Automatically Evaluating Opinion Prevalence in Opinion Summarization
This work addresses the challenge of automatically assessing opinion representativeness in product review summaries, which is incremental as it builds on existing consistency metrics and applies them to a specific domain.
The authors tackled the problem of evaluating opinion prevalence in opinion summarization by proposing an automatic metric based on counting consistent reviews and discrediting trivial statements, showing that human-authored summaries only slightly outperform random extracts and that preprocessing with simplification can raise existing systems to human performance levels.

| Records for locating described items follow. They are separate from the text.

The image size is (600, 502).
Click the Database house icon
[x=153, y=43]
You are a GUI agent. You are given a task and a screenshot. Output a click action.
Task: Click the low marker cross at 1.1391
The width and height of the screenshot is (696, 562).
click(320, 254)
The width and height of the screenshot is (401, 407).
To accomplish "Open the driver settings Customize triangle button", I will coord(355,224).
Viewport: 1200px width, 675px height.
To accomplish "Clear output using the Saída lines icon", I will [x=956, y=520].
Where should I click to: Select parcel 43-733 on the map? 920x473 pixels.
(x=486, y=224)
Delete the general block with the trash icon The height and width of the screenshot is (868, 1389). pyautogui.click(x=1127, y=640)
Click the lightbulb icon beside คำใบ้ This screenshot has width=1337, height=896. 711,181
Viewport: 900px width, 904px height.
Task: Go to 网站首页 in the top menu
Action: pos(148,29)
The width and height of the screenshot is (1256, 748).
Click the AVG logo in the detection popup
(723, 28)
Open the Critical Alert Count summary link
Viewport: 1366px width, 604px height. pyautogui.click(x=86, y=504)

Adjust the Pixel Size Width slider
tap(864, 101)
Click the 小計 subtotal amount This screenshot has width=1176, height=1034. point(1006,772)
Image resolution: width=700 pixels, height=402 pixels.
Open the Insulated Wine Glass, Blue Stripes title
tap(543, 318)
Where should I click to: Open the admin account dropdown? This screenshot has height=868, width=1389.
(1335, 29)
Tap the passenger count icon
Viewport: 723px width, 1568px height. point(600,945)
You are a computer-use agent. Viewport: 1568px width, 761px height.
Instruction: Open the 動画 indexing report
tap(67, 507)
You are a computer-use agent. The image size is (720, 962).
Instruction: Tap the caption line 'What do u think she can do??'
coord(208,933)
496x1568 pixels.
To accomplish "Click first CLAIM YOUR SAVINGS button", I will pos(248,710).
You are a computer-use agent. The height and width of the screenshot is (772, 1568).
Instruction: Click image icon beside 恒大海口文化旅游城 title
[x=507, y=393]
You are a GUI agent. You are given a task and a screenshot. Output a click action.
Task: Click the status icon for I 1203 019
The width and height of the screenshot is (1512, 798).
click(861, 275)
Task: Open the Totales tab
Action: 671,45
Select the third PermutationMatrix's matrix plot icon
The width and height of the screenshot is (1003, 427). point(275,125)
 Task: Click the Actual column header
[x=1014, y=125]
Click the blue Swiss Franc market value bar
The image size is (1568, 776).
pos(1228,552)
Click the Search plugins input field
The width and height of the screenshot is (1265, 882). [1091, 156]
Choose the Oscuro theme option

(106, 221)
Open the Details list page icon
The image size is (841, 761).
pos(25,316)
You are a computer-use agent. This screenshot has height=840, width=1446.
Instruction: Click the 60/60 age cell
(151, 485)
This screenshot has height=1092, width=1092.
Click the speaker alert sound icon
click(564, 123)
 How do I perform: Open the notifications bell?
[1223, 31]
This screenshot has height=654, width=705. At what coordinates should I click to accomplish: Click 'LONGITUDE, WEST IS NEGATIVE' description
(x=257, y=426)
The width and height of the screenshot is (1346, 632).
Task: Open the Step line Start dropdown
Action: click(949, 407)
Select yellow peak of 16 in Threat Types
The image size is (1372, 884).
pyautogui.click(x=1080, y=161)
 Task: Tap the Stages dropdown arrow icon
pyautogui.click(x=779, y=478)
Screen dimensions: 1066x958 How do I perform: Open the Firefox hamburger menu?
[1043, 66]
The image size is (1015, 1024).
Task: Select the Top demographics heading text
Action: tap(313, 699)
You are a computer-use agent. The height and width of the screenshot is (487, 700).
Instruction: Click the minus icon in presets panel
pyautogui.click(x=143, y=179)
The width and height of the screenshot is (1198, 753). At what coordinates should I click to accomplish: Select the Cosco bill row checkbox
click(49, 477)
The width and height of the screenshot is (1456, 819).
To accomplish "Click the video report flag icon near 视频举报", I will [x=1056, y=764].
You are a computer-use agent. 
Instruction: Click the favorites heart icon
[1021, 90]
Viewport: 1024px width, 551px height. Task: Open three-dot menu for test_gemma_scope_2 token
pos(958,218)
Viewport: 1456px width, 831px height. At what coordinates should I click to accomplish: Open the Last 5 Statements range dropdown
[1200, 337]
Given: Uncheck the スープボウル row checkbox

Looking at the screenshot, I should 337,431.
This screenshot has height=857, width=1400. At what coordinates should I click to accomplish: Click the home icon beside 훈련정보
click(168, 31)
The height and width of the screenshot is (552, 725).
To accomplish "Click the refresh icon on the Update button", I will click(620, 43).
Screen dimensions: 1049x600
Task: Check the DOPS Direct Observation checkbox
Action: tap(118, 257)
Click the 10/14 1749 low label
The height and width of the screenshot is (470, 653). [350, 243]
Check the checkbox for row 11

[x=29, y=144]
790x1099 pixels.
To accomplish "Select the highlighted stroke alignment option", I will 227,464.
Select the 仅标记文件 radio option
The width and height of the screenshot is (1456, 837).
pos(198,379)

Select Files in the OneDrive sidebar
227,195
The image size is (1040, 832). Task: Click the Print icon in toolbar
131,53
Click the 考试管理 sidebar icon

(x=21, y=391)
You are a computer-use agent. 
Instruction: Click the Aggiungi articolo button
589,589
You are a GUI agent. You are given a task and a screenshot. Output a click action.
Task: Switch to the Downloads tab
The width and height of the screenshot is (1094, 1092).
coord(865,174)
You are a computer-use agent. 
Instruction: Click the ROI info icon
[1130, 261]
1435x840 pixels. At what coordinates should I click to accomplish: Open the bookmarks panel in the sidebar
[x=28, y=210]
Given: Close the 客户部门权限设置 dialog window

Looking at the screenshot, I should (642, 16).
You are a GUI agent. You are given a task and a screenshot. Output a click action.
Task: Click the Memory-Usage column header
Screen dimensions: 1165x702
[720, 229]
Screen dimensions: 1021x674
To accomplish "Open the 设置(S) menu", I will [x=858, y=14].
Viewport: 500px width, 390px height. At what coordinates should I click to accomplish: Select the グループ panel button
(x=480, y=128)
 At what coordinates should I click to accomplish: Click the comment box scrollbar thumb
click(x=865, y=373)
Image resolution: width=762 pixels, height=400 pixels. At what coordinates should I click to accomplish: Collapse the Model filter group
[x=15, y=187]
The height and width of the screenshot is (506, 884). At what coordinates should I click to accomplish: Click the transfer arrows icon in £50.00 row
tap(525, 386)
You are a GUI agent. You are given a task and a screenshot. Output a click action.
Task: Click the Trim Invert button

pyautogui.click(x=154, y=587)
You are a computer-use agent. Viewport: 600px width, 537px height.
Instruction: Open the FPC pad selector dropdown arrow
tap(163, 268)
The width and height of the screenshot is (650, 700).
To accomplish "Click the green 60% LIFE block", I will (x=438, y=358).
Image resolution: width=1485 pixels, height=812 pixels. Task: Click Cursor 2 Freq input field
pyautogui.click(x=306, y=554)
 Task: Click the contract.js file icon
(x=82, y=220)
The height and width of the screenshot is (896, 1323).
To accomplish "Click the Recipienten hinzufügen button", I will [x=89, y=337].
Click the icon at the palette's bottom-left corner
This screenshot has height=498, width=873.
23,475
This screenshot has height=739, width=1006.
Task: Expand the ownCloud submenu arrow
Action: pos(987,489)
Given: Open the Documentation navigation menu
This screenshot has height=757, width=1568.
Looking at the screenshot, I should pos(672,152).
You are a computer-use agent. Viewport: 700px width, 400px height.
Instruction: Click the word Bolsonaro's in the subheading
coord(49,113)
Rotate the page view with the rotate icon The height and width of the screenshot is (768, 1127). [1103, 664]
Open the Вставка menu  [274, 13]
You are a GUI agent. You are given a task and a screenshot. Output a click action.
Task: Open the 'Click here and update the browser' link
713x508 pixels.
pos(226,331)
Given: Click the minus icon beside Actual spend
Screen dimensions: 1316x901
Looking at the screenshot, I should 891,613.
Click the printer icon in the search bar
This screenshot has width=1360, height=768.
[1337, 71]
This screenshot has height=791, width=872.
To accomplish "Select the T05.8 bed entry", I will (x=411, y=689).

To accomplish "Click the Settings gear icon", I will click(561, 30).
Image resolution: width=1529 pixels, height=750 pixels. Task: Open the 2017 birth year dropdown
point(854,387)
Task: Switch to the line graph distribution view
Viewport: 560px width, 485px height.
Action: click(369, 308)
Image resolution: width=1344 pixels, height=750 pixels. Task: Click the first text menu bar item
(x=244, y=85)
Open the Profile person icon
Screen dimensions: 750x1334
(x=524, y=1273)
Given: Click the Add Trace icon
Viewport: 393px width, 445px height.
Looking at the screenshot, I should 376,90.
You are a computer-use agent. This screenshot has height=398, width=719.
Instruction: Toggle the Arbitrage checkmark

When faced with a large number of product reviews, it is not clear that a human can remember all of them and weight opinions representatively to write a good reference summary. We propose an automatic metric to test the prevalence of the opinions that a summary expresses, based on counting the number of reviews that are consistent with each statement in the summary, while discrediting trivial or redundant statements. To formulate this opinion prevalence metric, we consider several existing methods to score the factual consistency of a summary statement with respect to each individual source review. On a corpus of Amazon product reviews, we gather multiple human judgments of the opinion consistency, to determine which automatic metric best expresses consistency in product reviews. Using the resulting opinion prevalence metric, we show that a human authored summary has only slightly better opinion prevalence than randomly selected extracts from the source reviews, and previous extractive and abstractive unsupervised opinion summarization methods perform worse than humans. We demonstrate room for improvement with a greedy construction of extractive summaries with twice the opinion prevalence achieved by humans. Finally, we show that preprocessing source reviews by simplification can raise the opinion prevalence achieved by existing abstractive opinion summarization systems to the level of human performance.